> _Work instruction_
Please copy, exactly as they appear below, the lines from the one containing "Viewport: 1063px width, 539px height." through the one containing "Open the レコード".

> _The data_
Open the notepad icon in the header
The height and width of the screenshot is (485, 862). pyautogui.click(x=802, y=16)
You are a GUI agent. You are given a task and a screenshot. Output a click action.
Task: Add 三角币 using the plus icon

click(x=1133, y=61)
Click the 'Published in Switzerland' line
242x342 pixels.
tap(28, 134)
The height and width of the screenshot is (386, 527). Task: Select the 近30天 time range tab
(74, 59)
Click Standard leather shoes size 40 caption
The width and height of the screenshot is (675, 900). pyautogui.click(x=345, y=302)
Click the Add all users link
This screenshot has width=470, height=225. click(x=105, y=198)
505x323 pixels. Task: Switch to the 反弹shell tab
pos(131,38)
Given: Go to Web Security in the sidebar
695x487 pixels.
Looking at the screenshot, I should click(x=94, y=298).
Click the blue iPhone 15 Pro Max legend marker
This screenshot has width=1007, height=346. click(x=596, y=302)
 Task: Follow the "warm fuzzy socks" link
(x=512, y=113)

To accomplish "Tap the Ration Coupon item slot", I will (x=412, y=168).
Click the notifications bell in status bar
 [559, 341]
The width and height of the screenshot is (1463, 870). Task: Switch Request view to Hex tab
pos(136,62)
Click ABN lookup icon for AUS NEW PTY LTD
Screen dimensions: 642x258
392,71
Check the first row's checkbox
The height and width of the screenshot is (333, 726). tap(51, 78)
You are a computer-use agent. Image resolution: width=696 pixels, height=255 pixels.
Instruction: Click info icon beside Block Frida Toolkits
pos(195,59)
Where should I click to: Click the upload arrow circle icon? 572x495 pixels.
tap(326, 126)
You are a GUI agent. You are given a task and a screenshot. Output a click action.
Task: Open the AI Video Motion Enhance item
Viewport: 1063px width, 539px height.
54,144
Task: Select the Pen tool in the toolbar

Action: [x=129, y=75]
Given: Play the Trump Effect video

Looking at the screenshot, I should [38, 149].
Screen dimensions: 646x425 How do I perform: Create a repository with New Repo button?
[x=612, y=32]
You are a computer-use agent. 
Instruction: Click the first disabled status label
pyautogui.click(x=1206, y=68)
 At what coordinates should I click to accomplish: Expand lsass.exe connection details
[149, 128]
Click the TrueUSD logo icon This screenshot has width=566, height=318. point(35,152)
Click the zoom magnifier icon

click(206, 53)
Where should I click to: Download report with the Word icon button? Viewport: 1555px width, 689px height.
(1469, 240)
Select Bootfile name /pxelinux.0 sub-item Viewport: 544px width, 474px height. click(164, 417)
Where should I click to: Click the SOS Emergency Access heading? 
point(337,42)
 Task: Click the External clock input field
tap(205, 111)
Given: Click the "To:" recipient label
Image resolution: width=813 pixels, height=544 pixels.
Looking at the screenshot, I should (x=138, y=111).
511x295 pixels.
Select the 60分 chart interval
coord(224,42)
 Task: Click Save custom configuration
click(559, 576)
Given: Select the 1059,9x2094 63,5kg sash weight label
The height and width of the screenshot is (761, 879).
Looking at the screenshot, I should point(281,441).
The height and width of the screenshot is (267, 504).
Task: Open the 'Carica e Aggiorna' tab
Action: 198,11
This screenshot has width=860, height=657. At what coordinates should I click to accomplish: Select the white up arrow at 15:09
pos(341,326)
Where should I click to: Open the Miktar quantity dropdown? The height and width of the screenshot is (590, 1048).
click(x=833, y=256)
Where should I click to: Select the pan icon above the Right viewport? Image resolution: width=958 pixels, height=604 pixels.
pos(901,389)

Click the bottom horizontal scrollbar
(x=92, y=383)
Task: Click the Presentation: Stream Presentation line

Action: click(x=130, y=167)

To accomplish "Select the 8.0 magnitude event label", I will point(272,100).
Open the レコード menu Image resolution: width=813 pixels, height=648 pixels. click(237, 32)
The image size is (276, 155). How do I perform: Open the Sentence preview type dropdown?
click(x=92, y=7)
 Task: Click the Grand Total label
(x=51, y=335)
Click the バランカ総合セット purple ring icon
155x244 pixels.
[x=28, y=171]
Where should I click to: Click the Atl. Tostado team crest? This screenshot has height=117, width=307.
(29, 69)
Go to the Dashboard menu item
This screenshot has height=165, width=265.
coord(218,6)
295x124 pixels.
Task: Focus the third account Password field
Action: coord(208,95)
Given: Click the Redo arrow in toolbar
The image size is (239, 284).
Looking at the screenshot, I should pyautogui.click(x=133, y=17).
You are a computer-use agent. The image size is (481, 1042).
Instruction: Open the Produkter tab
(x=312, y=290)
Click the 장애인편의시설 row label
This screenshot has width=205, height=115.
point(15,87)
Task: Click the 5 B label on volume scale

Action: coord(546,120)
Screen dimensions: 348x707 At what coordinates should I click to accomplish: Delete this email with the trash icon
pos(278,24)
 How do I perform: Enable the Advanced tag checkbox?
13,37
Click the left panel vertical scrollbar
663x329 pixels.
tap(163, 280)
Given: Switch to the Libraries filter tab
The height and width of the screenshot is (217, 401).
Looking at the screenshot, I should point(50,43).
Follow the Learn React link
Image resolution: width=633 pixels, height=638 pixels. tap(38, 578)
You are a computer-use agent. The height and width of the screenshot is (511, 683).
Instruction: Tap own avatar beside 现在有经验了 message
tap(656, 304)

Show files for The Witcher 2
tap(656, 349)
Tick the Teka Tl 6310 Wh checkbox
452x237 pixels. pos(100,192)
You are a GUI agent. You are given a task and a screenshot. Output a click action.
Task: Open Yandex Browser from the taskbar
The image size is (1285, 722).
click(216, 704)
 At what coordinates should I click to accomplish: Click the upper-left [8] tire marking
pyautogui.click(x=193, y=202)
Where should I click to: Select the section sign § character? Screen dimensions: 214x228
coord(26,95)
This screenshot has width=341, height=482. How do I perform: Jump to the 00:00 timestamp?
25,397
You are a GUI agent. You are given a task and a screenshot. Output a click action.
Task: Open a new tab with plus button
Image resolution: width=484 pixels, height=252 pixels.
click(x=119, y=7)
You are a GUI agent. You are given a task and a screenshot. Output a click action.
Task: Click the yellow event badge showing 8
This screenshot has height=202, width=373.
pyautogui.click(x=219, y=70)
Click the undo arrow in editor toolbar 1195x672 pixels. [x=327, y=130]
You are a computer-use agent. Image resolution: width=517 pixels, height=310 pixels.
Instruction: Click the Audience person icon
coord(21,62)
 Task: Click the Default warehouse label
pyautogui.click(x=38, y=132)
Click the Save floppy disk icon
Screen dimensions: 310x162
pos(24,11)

> _Your solution_
Viewport: 1063px width, 539px height.
54,144
Task: Select the Pen tool in the toolbar

Action: [x=129, y=75]
Given: Play the Trump Effect video

Looking at the screenshot, I should [38, 149].
Screen dimensions: 646x425 How do I perform: Create a repository with New Repo button?
[x=612, y=32]
You are a computer-use agent. 
Instruction: Click the first disabled status label
pyautogui.click(x=1206, y=68)
 At what coordinates should I click to accomplish: Expand lsass.exe connection details
[149, 128]
Click the TrueUSD logo icon This screenshot has width=566, height=318. point(35,152)
Click the zoom magnifier icon

click(206, 53)
Where should I click to: Download report with the Word icon button? Viewport: 1555px width, 689px height.
(1469, 240)
Select Bootfile name /pxelinux.0 sub-item Viewport: 544px width, 474px height. click(164, 417)
Where should I click to: Click the SOS Emergency Access heading? 
point(337,42)
 Task: Click the External clock input field
tap(205, 111)
Given: Click the "To:" recipient label
Image resolution: width=813 pixels, height=544 pixels.
Looking at the screenshot, I should (x=138, y=111).
511x295 pixels.
Select the 60分 chart interval
coord(224,42)
 Task: Click Save custom configuration
click(559, 576)
Given: Select the 1059,9x2094 63,5kg sash weight label
The height and width of the screenshot is (761, 879).
Looking at the screenshot, I should point(281,441).
The height and width of the screenshot is (267, 504).
Task: Open the 'Carica e Aggiorna' tab
Action: 198,11
This screenshot has width=860, height=657. At what coordinates should I click to accomplish: Select the white up arrow at 15:09
pos(341,326)
Where should I click to: Open the Miktar quantity dropdown? The height and width of the screenshot is (590, 1048).
click(x=833, y=256)
Where should I click to: Select the pan icon above the Right viewport? Image resolution: width=958 pixels, height=604 pixels.
pos(901,389)

Click the bottom horizontal scrollbar
(x=92, y=383)
Task: Click the Presentation: Stream Presentation line

Action: click(x=130, y=167)

To accomplish "Select the 8.0 magnitude event label", I will point(272,100).
Open the レコード menu Image resolution: width=813 pixels, height=648 pixels. click(237, 32)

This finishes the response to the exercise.